Search engines are hot. No surprise there. Google? Search engines also = advertising revenue and revenue is always hot.
The tech world of buzz is constantly on the watch for “killer” apps. Not killer in that they actually do executions, but ones that will “kill” the previous market leader. That’s like Google did to Yahoo way back when.
In this David and Goliath atmosphere there’s always a watch for the Google-killer. We were promised that last summer in the form of Cuil, another search engine that turned out to be rather banal, just maybe better formatted.
Admittedly there’s nothing very exciting about the look of Google search results. They look like the same list of links, search engines have always shown us. Google’s success, of course, has been in its “Page Rank” algorithm that has a fairly good chance of finding what you’re looking for and putting it at the top of the reults page.

This year’s Google-killer turned out to be very different from it’s supposed victim.
WolframAlpha is an answer-engine (see, not search) that has the rather amazing ability to answers factual queries by computing the answer from data that it already knows. Now that is very cool — examples that are suggested on their website include: London to Sydney (will calculate the distance, I don’t know about you but I’m always interested in distances between cities — Austin, TX to Mountain View , CA? — 1477 miles — takes almost 3 days to drive in a U-Haul truck, but I digress), $250 + 14% (will calculate the answer — useful for computing sales tax) and caffeine (chemical analys of the drug, interesting but no intersection with my daily life).
Unlike traditional search engines, WolframAlpha is pretty useless if you’re into the vanity of say Wolfram-ing yourself, it said “Dan Perlman” — Wolfram Alpha isn’t sure what to do with that input.

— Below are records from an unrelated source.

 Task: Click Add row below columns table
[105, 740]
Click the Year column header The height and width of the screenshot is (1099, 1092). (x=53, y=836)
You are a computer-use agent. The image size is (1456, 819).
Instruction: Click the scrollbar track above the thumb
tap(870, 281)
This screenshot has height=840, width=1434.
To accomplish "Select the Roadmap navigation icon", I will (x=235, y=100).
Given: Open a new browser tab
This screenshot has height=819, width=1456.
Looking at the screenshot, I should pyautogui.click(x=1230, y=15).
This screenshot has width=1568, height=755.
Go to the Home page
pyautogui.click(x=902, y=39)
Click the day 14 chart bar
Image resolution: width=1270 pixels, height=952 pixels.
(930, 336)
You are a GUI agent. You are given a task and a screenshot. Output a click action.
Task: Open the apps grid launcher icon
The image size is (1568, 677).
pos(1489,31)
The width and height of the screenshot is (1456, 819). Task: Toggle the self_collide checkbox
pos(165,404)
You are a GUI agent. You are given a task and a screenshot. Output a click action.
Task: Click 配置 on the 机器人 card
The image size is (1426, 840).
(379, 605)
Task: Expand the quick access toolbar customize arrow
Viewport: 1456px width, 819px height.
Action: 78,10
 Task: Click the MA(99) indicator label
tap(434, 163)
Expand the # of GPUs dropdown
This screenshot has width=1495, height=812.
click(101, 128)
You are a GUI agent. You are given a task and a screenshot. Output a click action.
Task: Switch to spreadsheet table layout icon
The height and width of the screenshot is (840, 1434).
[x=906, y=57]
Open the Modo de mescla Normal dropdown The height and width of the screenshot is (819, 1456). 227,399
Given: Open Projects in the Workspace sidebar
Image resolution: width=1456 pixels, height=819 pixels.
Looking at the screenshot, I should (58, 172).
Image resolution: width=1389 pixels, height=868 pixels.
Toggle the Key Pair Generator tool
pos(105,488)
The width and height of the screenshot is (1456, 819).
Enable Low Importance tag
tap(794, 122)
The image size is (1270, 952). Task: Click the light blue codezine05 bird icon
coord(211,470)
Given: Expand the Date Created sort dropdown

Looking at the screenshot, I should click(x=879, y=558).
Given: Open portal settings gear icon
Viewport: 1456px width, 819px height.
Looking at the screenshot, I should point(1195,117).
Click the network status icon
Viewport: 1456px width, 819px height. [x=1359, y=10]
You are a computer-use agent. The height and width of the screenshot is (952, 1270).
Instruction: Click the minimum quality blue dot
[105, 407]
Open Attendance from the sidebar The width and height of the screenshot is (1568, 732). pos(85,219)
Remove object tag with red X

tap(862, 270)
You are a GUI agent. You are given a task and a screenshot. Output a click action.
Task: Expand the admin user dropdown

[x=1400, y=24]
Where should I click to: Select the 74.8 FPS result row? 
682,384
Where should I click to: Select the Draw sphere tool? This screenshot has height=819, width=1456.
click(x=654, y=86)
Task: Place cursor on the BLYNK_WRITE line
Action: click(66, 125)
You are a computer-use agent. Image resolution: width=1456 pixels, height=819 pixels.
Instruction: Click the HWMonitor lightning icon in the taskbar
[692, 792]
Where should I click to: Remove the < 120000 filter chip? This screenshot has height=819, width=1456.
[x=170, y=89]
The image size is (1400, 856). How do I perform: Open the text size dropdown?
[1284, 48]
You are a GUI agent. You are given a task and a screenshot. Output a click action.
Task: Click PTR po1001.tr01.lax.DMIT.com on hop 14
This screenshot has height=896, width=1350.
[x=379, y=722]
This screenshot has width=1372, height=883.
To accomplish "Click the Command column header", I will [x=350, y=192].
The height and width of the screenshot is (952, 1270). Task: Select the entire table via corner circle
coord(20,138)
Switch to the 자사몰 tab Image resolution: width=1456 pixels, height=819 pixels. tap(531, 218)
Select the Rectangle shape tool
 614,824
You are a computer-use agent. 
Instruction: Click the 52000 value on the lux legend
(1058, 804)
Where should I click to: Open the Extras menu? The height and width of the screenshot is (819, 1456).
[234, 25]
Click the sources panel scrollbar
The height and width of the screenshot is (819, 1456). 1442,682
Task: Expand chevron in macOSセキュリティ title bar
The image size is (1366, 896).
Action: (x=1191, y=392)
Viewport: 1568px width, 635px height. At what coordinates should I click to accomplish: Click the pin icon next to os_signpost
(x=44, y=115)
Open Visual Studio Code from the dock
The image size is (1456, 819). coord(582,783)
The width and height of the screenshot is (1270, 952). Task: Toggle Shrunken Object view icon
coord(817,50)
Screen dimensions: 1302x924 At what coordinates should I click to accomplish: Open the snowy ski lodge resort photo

Google found me, my ego is salved.
I wanted to find what I thought would be a real world application for WolframAlpha, here it is, my query:

and my answer:

What could be better than a nutritional computation engine for calculating how well I’m doing on my diet?
Try WolframAlpha and share with us your interesting results.
Other queries, I tried:
Brookline, Ma to Santa Cruz, CA – (How far I moved in 1996)
Phase of Mercury – (Might be what makes things weird)
Dan Perlman – (Wolfram said, huh?)
Conclusion?
WolframAlpha is very cool, can be very useful and will be worth every penny Google pays for it, when theyacquire it in the next few years.